New Report on CIA Data Breach Points to Lax Security Detail

A new internal report surfaced last Tuesday, June 16, 2020, detailing the events behind what is considered the largest data security breach in CIA history. According to the report, the “woefully lax” security detail allowed an employee to proceed with the leak and provide hacking tools to WikiLeaks.

The Central Intelligence Agency (CIA) breach occurred in 2016 but was reportedly only discovered in 2017, a year after the incident originally happened. The hacking group responsible for the breach called the case “Vault 7.”

Among the casualties of the breach were hacking tools from the Center for Cyber Intelligence (CCI), states CNN. The documents from the CIA included cyber weapons, exposing the approaches taken by the United States government against their adversaries.

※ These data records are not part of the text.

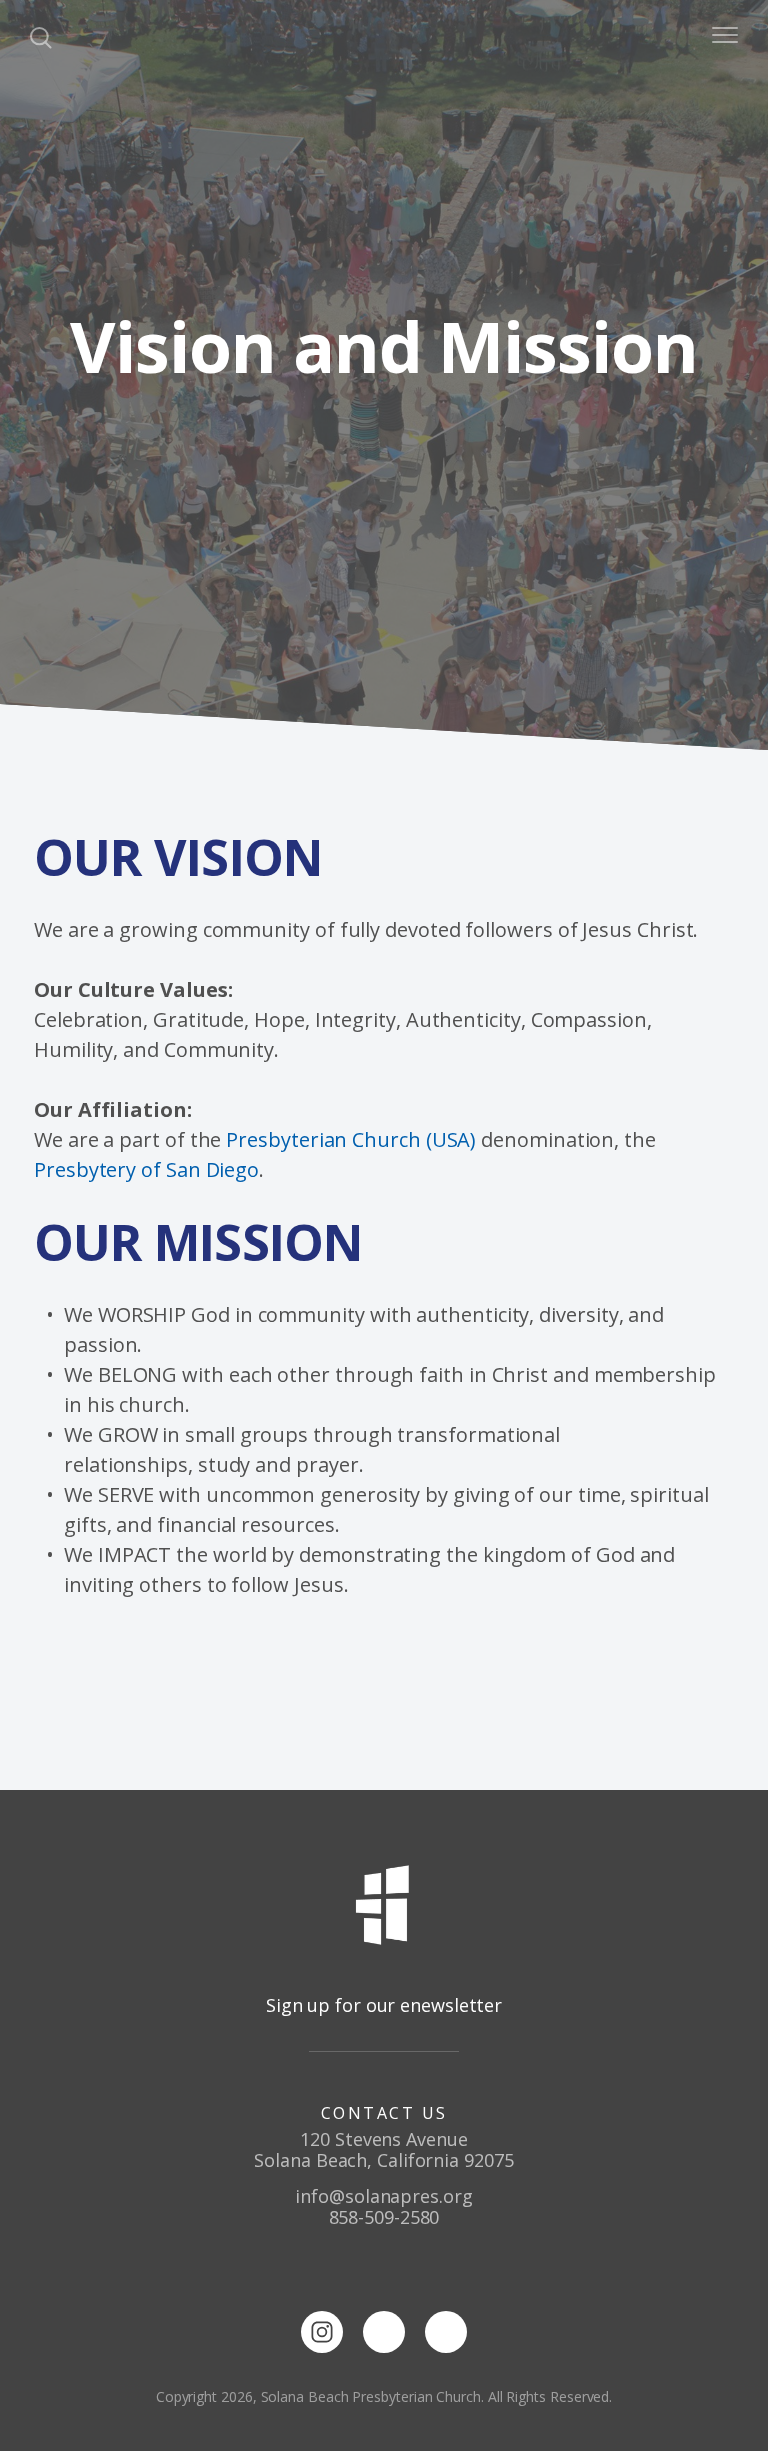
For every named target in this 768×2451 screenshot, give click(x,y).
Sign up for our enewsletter (384, 2005)
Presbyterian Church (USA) (351, 1139)
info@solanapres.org (383, 2196)
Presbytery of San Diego (146, 1169)
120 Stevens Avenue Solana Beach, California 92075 (383, 2149)
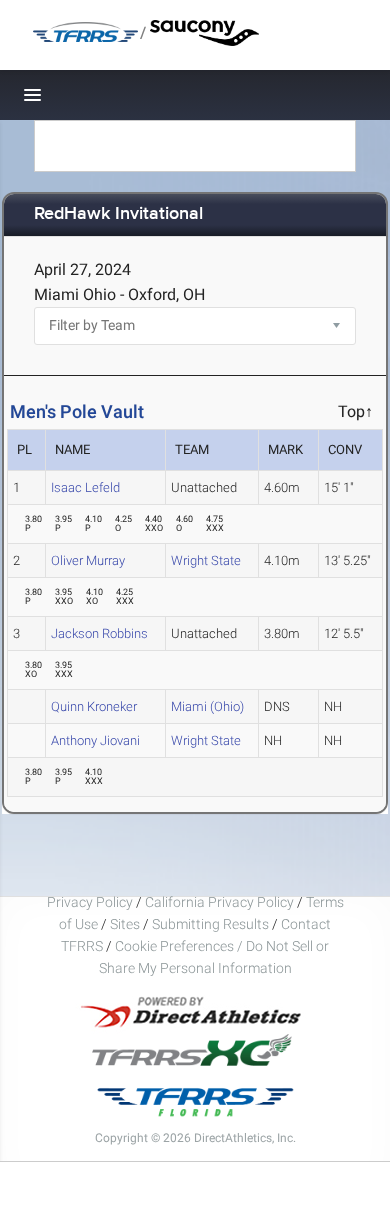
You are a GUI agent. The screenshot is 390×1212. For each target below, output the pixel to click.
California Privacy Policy (219, 902)
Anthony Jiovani (95, 740)
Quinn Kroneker (94, 706)
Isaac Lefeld (85, 487)
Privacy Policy (90, 902)
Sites (125, 924)
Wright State (206, 560)
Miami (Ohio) (207, 706)
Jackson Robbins (99, 633)
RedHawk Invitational (118, 214)
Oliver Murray (88, 560)
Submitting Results (210, 924)
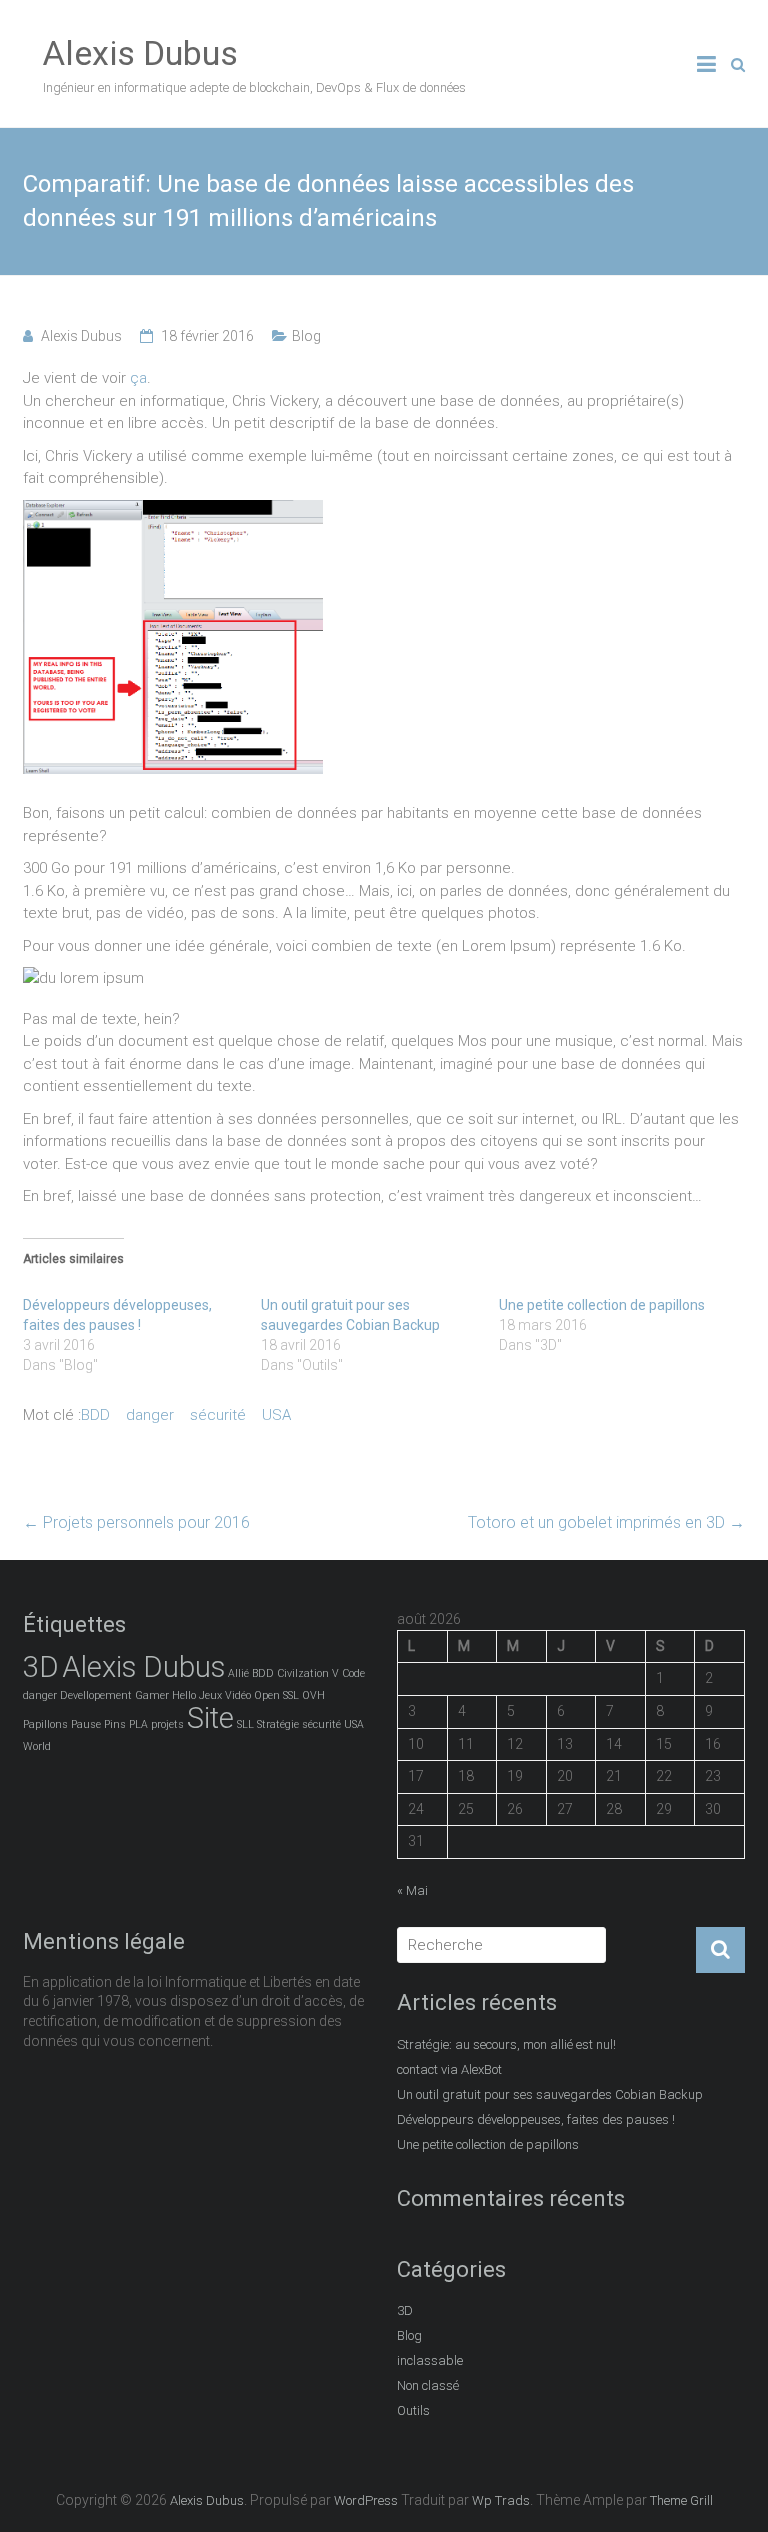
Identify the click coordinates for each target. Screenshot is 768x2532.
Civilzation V (308, 1673)
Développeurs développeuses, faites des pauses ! (536, 2119)
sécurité (218, 1415)
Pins (115, 1724)
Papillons (45, 1724)
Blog (306, 336)
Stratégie (278, 1724)
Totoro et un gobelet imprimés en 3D (606, 1522)
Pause (86, 1724)
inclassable (430, 2360)
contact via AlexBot (449, 2069)
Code (353, 1673)
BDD (95, 1415)
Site (210, 1718)
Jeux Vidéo (225, 1695)
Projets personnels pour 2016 (136, 1522)
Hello (184, 1695)
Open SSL (276, 1695)
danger (150, 1415)
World (37, 1746)
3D (41, 1667)
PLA (138, 1724)
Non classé (428, 2385)
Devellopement (96, 1695)
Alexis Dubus (140, 53)
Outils (413, 2410)
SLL (245, 1724)
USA (276, 1415)
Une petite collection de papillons (602, 1305)
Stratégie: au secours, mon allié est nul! (506, 2044)
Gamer (152, 1695)
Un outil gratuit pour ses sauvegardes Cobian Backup (550, 2094)
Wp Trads (501, 2500)
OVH (313, 1695)
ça (138, 378)
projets (167, 1724)
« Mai (412, 1890)
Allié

New Report on CIA Data Breach

Based on the internal report, included in the list of hacking tools developed by the CCI to gain access to challenging networks were activating cameras and microphones on a target’s tablet or device, as well as stealing design plans of advanced weapons systems from foreign adversaries.

To date, The Washington Post said that the Vault 7 incident was considered the biggest unauthorized disclosure of classified information in the whole CIA history. The incident resulted in the agency shutting down several of its operations.

Though the task force behind the incident could not provide an exact number to the breach, the memo reveals that as much as 34 terabytes of data might have been obtained, equivalent to 2.2 billion pages worth of pages or documents.

A statement within the report said the “CIA has moved too slowly to put in place the safeguards that we knew were necessary given successive breaches to other U.S. Government agencies.”

“Most of our sensitive cyber weapons were not compartmented, users shared systems administrator-level passwords, there were no effective removable media [thumb drive] controls, and historical data was available to users indefinitely,” said the report.

As of writing, the Central Intelligence Agency has declined a request for comment, company spokesperson Timothy Barrett revealed to CNN that the “CIA works to incorporate best-in-class technologies to keep ahead of and defend against ever-evolving threats.”

The memo, however, was said to acknowledged the lapses of the CCI in “building cyber weapons at the expense of securing their own systems.” As a result, the task force assigned has become “woefully lax” in handling security.

Details of the internal report were provided by the office of Senator Ron Wyden, a member of the Senate Intelligence Committee, to The Washington Post. Wyden’s office obtained the redacted version from the Justice Department. Wyden has previously lobbied for enhanced cybersecurity measures.

The internal report comes as part of the evidence in the trial of Joshua Schulte, the former CIA employee accused of stealing and leaking the hacking tools in question, notes The Washington Post.